#### [Dataset]
━━━━━━
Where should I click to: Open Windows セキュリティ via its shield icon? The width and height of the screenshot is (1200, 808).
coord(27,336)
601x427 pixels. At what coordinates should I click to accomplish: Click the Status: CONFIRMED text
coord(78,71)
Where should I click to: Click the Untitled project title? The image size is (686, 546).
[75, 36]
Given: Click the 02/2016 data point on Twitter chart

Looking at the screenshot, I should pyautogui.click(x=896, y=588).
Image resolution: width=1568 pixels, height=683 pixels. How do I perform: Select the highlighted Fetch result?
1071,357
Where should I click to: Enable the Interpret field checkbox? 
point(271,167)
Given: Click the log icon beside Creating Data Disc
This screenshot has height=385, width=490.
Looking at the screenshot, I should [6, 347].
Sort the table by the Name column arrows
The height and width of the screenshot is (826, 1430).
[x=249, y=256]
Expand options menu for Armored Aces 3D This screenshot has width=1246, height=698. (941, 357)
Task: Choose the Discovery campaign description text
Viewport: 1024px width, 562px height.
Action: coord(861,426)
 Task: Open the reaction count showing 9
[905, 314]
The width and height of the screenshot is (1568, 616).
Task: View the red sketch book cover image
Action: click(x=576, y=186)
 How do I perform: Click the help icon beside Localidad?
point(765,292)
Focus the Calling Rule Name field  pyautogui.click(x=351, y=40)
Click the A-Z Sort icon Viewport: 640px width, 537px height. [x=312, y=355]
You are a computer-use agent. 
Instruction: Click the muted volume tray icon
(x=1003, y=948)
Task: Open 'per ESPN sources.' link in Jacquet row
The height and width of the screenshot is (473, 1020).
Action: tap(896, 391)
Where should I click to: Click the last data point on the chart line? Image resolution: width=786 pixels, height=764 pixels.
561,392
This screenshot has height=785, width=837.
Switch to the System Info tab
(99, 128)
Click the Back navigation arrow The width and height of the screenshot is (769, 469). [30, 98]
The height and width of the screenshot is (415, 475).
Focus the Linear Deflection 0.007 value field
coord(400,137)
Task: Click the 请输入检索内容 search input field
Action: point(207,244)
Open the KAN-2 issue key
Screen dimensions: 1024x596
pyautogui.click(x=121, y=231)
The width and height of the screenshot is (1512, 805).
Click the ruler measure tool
━━━━━━
#### [About this exercise]
Write down only how many lines of the entries above include the word "Sort".

#### [Exercise answer]
2